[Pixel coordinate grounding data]
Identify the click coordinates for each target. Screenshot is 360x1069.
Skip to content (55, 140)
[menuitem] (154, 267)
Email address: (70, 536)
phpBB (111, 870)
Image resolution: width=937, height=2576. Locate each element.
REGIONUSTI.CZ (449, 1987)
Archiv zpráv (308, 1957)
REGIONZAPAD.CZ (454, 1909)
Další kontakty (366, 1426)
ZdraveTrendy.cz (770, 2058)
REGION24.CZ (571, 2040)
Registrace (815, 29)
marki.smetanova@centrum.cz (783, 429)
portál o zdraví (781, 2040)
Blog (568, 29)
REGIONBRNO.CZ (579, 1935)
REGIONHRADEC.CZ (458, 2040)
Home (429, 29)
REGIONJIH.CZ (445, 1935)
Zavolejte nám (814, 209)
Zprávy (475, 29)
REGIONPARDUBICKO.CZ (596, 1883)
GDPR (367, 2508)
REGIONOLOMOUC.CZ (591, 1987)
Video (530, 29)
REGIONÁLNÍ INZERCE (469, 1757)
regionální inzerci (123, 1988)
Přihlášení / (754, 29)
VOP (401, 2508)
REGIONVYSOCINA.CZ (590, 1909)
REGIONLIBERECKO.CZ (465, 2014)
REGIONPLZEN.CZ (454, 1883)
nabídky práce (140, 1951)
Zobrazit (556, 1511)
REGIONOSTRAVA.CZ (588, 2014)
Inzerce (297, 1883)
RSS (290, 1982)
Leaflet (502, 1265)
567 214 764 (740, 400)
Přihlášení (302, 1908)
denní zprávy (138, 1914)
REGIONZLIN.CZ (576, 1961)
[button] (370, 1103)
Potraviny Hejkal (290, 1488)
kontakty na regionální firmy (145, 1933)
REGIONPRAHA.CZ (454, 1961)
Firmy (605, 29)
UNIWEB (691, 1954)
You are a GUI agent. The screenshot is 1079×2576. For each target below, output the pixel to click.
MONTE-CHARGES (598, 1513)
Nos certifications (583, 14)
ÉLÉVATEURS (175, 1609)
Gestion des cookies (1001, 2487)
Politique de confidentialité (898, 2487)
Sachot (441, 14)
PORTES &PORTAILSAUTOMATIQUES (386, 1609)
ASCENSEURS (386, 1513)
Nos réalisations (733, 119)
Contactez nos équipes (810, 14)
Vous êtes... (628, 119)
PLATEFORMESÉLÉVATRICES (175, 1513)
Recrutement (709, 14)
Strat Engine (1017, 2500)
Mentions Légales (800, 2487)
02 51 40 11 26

_Instructions for the task_
Reproduce each record exactly, leaving nothing out.

_Your response_
Identify the click coordinates for each target. Screenshot is 360x1069.
Skip to content (55, 140)
[menuitem] (154, 267)
Email address: (70, 536)
phpBB (111, 870)
Image resolution: width=937, height=2576. Locate each element.
REGIONUSTI.CZ (449, 1987)
Archiv zpráv (308, 1957)
REGIONZAPAD.CZ (454, 1909)
Další kontakty (366, 1426)
ZdraveTrendy.cz (770, 2058)
REGION24.CZ (571, 2040)
Registrace (815, 29)
marki.smetanova@centrum.cz (783, 429)
portál o zdraví (781, 2040)
Blog (568, 29)
REGIONBRNO.CZ (579, 1935)
REGIONHRADEC.CZ (458, 2040)
Home (429, 29)
REGIONJIH.CZ (445, 1935)
Zavolejte nám (814, 209)
Zprávy (475, 29)
REGIONPARDUBICKO.CZ (596, 1883)
GDPR (367, 2508)
REGIONOLOMOUC.CZ (591, 1987)
Video (530, 29)
REGIONÁLNÍ INZERCE (469, 1757)
regionální inzerci (123, 1988)
Přihlášení / (754, 29)
VOP (401, 2508)
REGIONVYSOCINA.CZ (590, 1909)
REGIONLIBERECKO.CZ (465, 2014)
REGIONPLZEN.CZ (454, 1883)
nabídky práce (140, 1951)
Zobrazit (556, 1511)
REGIONOSTRAVA.CZ (588, 2014)
Inzerce (297, 1883)
RSS (290, 1982)
Leaflet (502, 1265)
567 214 764 (740, 400)
Přihlášení (302, 1908)
denní zprávy (138, 1914)
REGIONZLIN.CZ (576, 1961)
[button] (370, 1103)
Potraviny Hejkal (290, 1488)
kontakty na regionální firmy (145, 1933)
REGIONPRAHA.CZ (454, 1961)
Firmy (605, 29)
UNIWEB (691, 1954)
You are a GUI agent. The screenshot is 1079×2576. For each target below, output the pixel to click.
MONTE-CHARGES (598, 1513)
Nos certifications (583, 14)
ÉLÉVATEURS (175, 1609)
Gestion des cookies (1001, 2487)
Politique de confidentialité (898, 2487)
Sachot (441, 14)
PORTES &PORTAILSAUTOMATIQUES (386, 1609)
ASCENSEURS (386, 1513)
Nos réalisations (733, 119)
Contactez nos équipes (810, 14)
Vous êtes... (628, 119)
PLATEFORMESÉLÉVATRICES (175, 1513)
Recrutement (709, 14)
Strat Engine (1017, 2500)
Mentions Légales (800, 2487)
02 51 40 11 26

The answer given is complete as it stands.